Colto in fallo per abuso di posizione dominante
 E’ l’ impresa più sanzionata dalla Commissione Europea
 La lunga vicenda ha origine nel 2004 quando l’ allora Commissario Europeo alla
concorrenza Mario Monti le inflisse una pesante condanna per abuso di posizione
dominante per la distribuzione di Windows Media Player , comminando una sanzione
senza precedenti di 497 milioni di euro.
 Nel 2007 la stangata è ancora più pesante, dove Microsoft si vede recapitare una multa
da 899 milioni di euro per non aver svelato i codici che avrebbero permesso ai
competitors di ideare software compatibili con il sistema operativo Windows
 Nel 2009 alcune imprese concorrenti denunciarono il fatto che internet explorer fosse
incluso in automatico all’ interno del sistema operativo Microsoft 7 come browser
predefinito. A quel punto il colosso Americano per evitare sanzioni, prese l’ impegno ad
inserire al proprio sistema operativo una finestra che rendesse agile la scelta del proprio
browser internet preferito. Microsoft venne meno all’ accordo privando milioni di utenti
della possibilità di selezionare il browser prediletto tramite detta finestra. Multa di 561
milioni di euro
 Che cos’ è la politica industriale?
Politica comunitaria diretta a sostenere la competitività dell’ industria Europea sui
mercati internazionali
 Artt. 157 del Trattato CE
Precisa che in conformità del sistema dei mercati aperti o concorrenziali l’ azione della
comunità in questo settore è tesa a perseguire i seguenti obiettivi:
1. Sollecitare l’ adattamento dell’ industria ai mutamenti strutturali
2. Creare le condizioni favorevoli ad incoraggiare lo sviluppo celle imprese, con
particolare riguardo alle PMI
3. Stimolare la cooperazione tra imprese
4. Favorire lo sfruttamento del potenziale industriale delle politiche di ricerca e
sviluppo tecnologico
 La necessità di procedere alla definizione di politica industriale fu dettata dall’

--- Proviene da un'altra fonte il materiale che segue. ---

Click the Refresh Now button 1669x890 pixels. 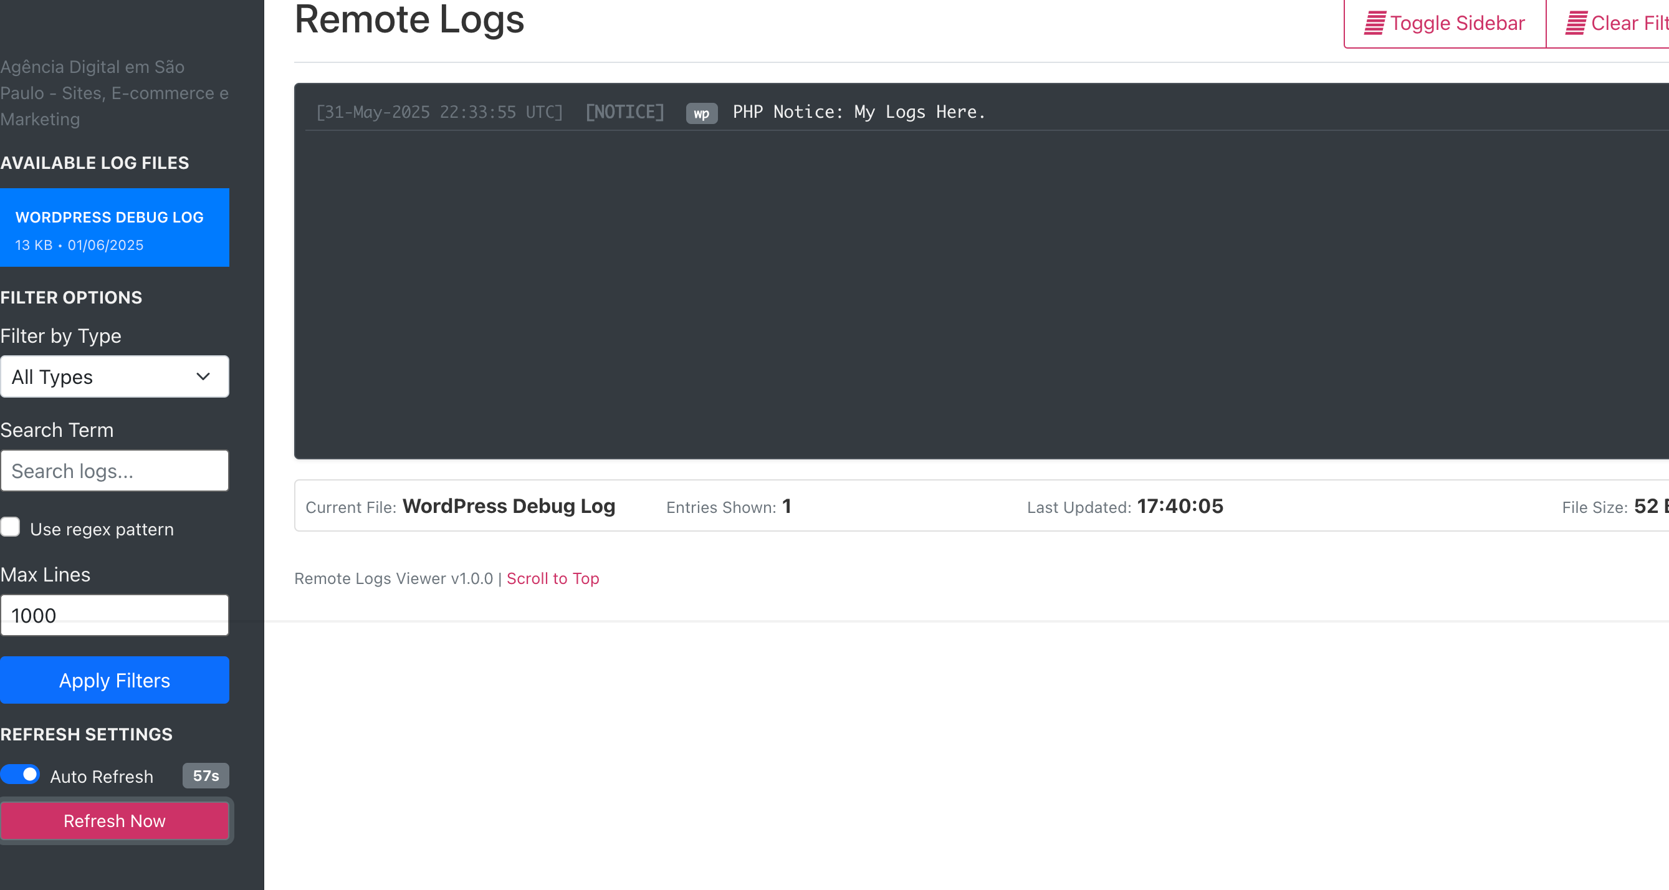point(115,821)
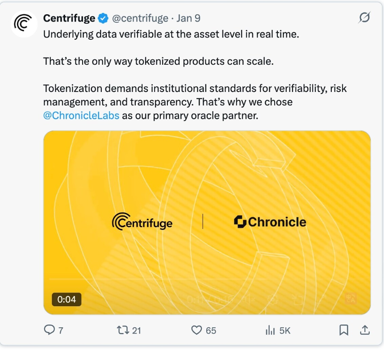Open the view analytics bar chart icon
Screen dimensions: 384x350
pyautogui.click(x=270, y=330)
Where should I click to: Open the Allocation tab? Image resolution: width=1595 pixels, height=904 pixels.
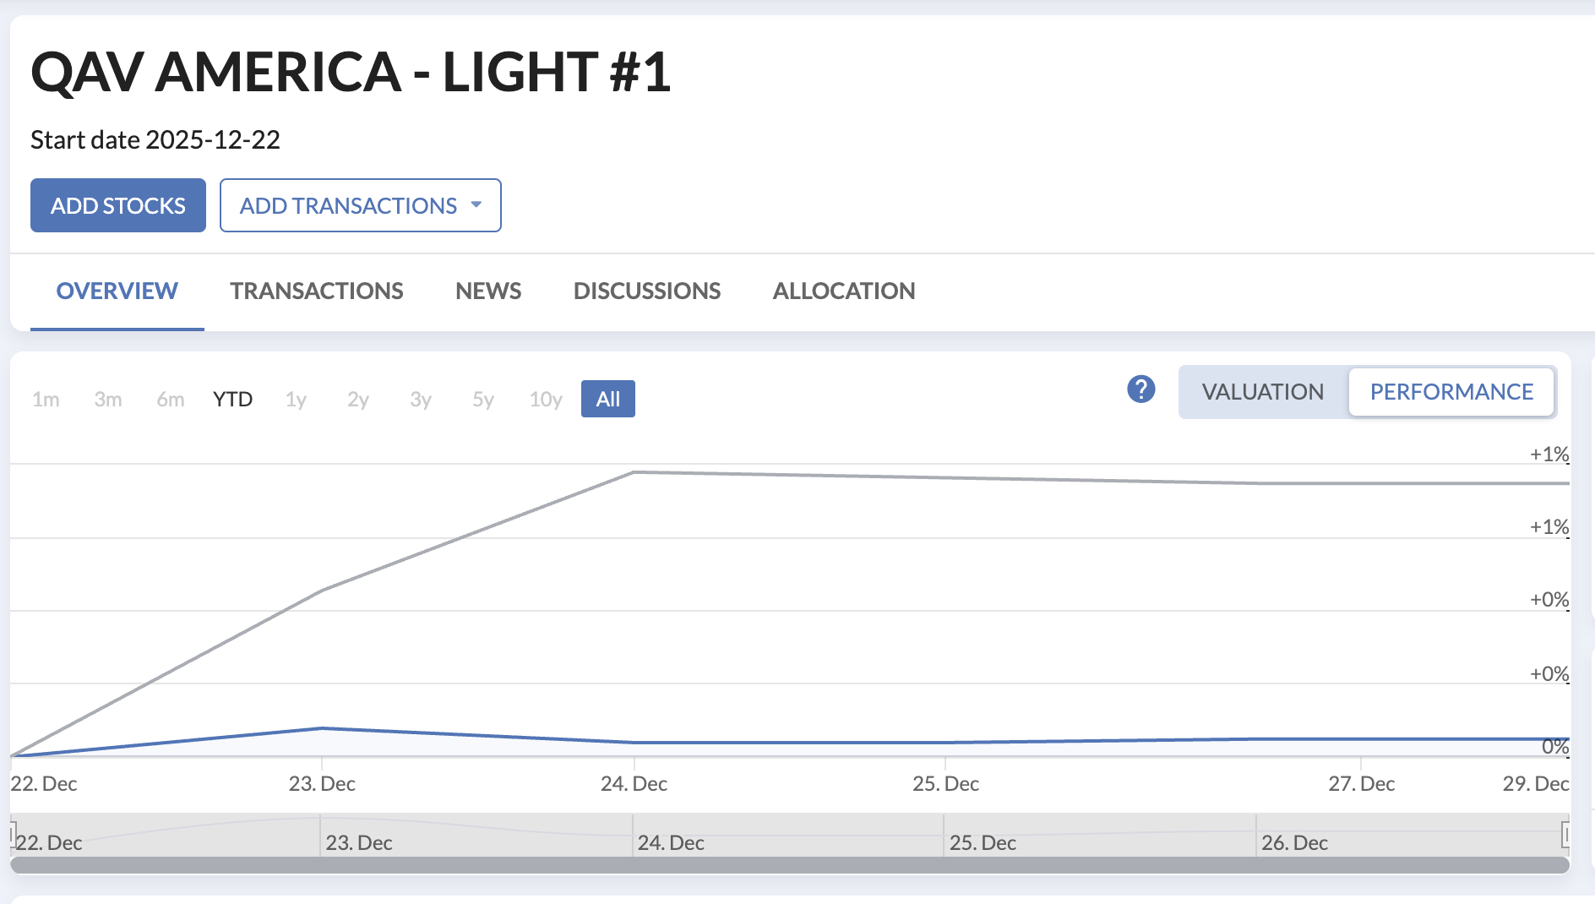click(x=843, y=291)
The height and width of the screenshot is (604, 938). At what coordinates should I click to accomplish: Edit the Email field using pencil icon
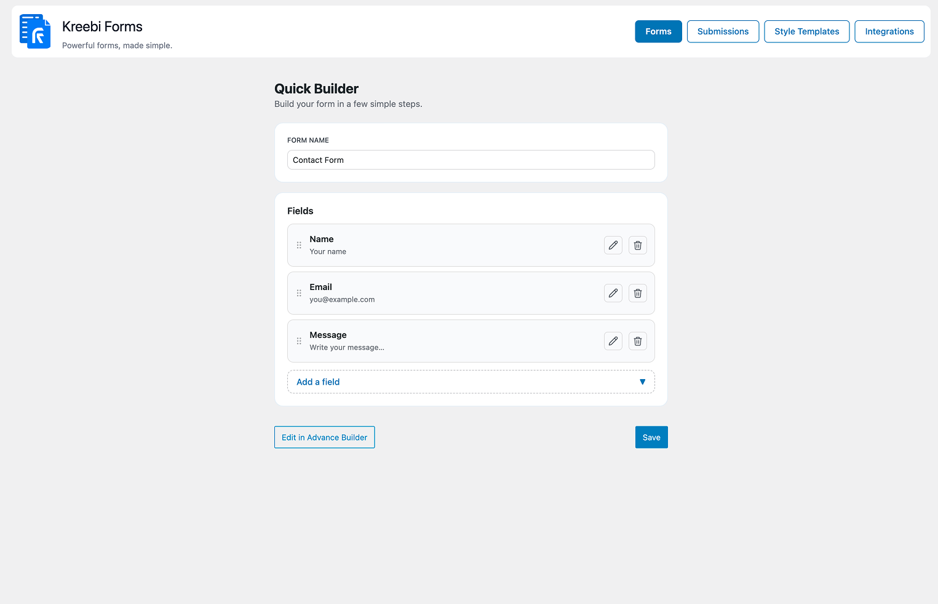pos(613,292)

esigenza di salvaguardare le industrie Europee minacciate dalle importazioni,
consentendo agli operatori economici di continuare ad ottenere dei profitti anche
in uno spazio cosi esteso e competitivo come il mercato unico
 La nostra sensazione è che la concorrenza su cui abbiamo puntato negli ultimi
decenni non ci renda sufficientemente competitivi.
 Una non esclude l’ altra (politica concorrenza e politica industriale)

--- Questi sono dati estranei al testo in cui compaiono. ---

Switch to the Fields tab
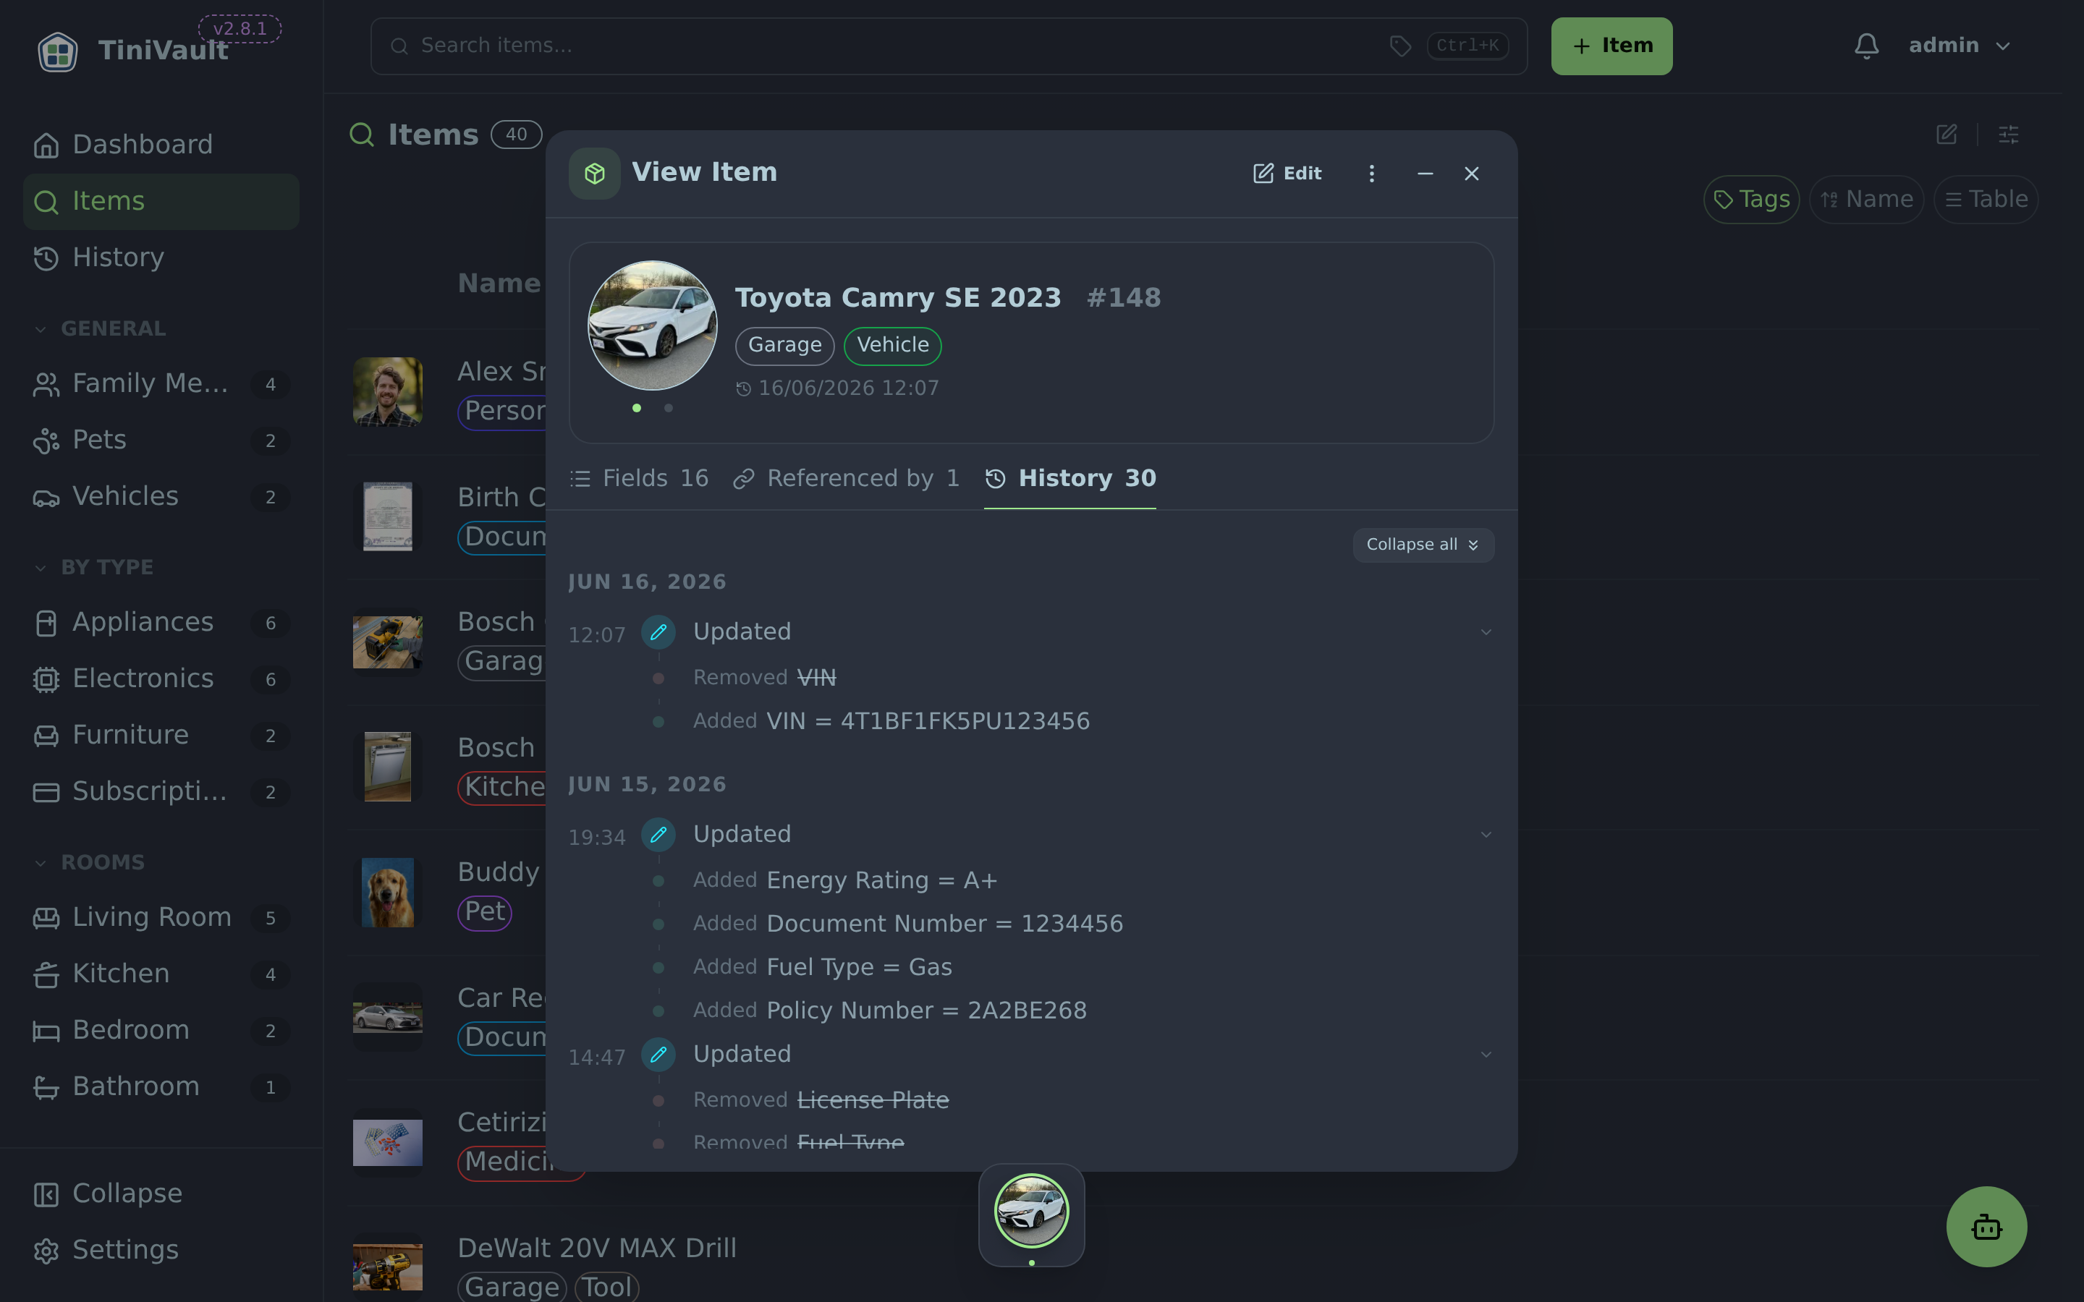 639,479
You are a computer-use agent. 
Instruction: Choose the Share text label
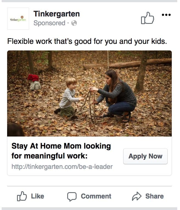pos(154,196)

 Ritornare alla politica industriale che investa in ricerca e sviluppo tecnologico,
miglioramento della formazione professionale, introduzione di nuove forme di
organizzazione del lavoro e lo sviluppo di reti di informazione e l’ apertura di nuovi
mercati, sviluppando la cooperazione industriale (rafforzando la posizione delle
imprese Europee su mercati in espansione geografica), promuovere investimenti
nei paesi dell’ Europa centro-orientale, nei paesi Asiatici di nuova
industrializzazione e nei paesi dell’ America Latina.
 Mantenere le condizioni di concorrenza eque
 Modernizzazione dell’ intervento statale
 E’ necessario che nell’ attuazione della politica industriale si tenga conto degli
elementi come R&S, politica della concorrenza, politica ambientale, politica dell’
istruzione e politica di formazione professionale.